The hub is an integrated complex with computing infrastructure, high-capacity data link and large power requirements. Its expected power demand of 1 GW makes it a hyperscale hub capable of running powerful artificial intelligence (AI) models.

But it is also a gateway to considering the considerable challenges the project poses. For example, the Center could attract firms that handle sensitive data, especially in sectors where legal or regulatory preferences favor keeping the data in India. However, while Google will thus reduce costs for Indian companies, it will also increase dependence on a single foreign provider’s proprietary stack. As a result, India could become the site of “sovereign AI” in name only, as Google Cloud CEO Thomas Kurian has said.

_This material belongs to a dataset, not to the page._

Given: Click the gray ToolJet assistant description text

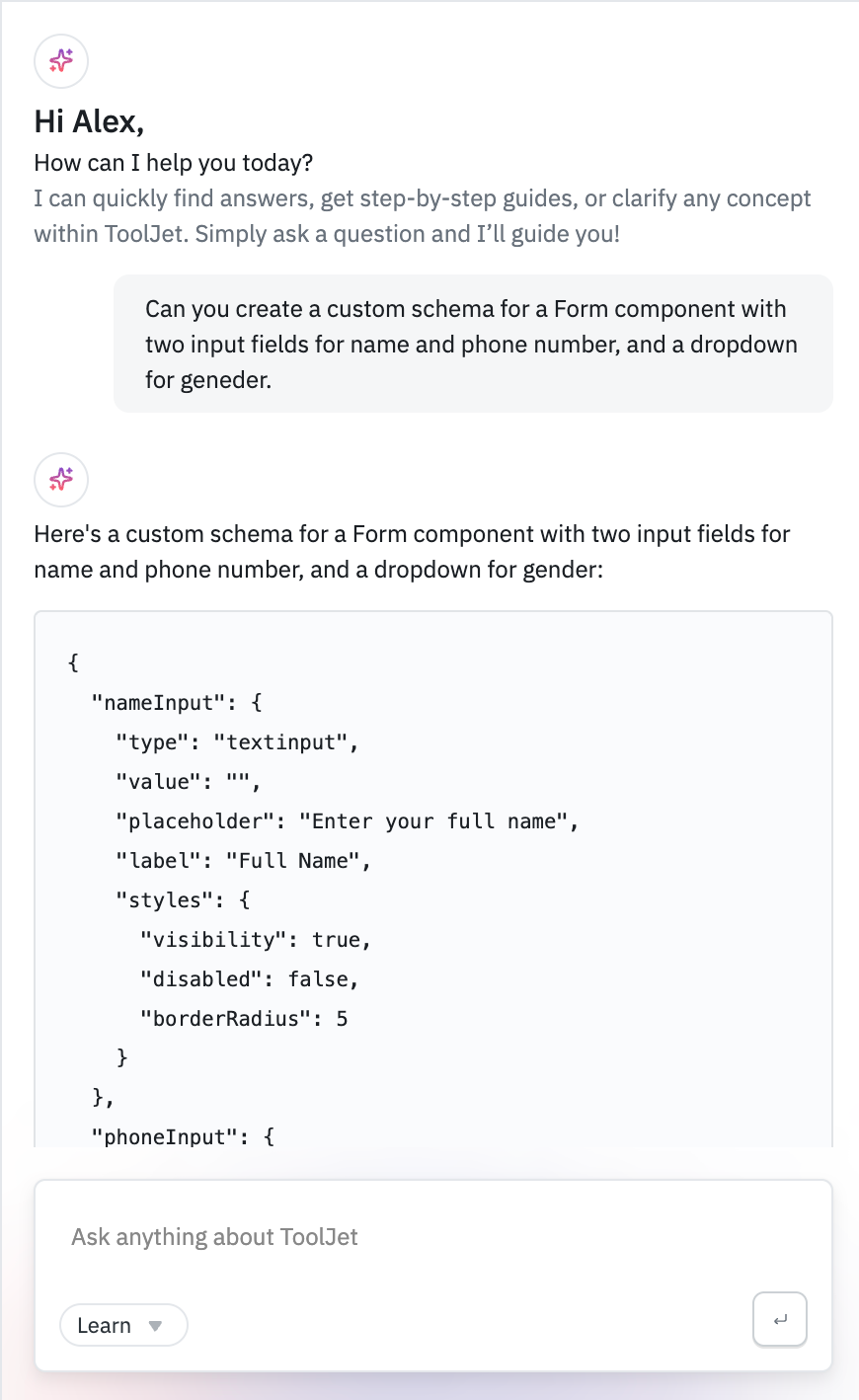Looking at the screenshot, I should coord(422,216).
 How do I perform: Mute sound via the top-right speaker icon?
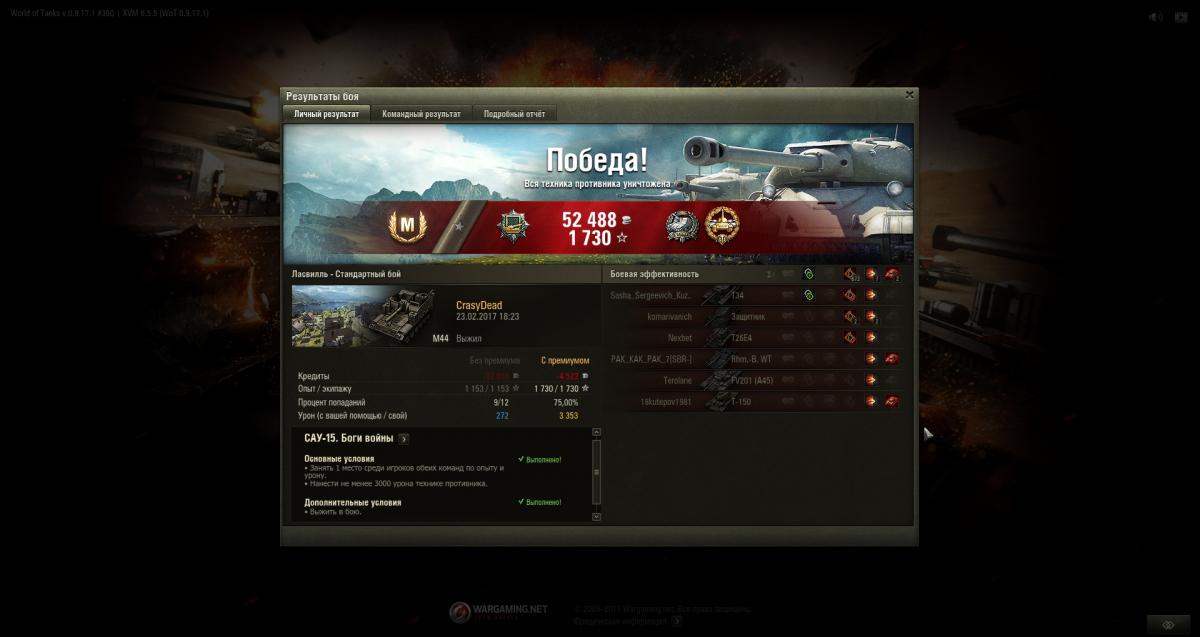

Second, although AI GPU workloads are among the most power-hungry uses of the world’s computing infrastructure, Hub argues that AI is now an infrastructure problem: power, land, and water are the bottlenecks. Power demand can strain the local grid and cause knock-on effects for local residents and industries. While Google has committed to using 100% renewable energy, the Center will continue to have a fleet of backup diesel generators, which will impact local air quality and microclimate.

If Google aims to maintain a global average power usage efficiency of 1.1 in Visakhapatnam’s humid weather, it may need evaporative cooling, which is water-intensive. The district is periodically sensitive to water stress, especially during the summer months. Meeting their needs largely depends on inter-basin water transfers. In fact, it has the lowest groundwater levels for domestic, agricultural or industrial use in the state, according to the Water Resources and Information Management System. Facilities similar to the Hub worldwide are known to consume more than 2 million liters of energy per day per 100 MW. The stated demand at 1 GW is an eye-watering 20 million liters per day.

Rights groups alleged that the State government assigned the project to a category that allowed it to avoid a full environmental impact assessment and public hearings; these are the measures that forced Google and others to implement this project. and redesigning data centers in other countries to be more sustainable. India is still struggling to align incentives at the State level. Andhra Pradesh offers aggressive tax holidays and energy subsidies, but these do not come with environmental benchmarks or ‘green’ capacity targets. A centralized single window can standardize public hearings and resource accounting. If India does not legalize these measures, its rise on the digital platform will undermine its environmental and democratic foundations.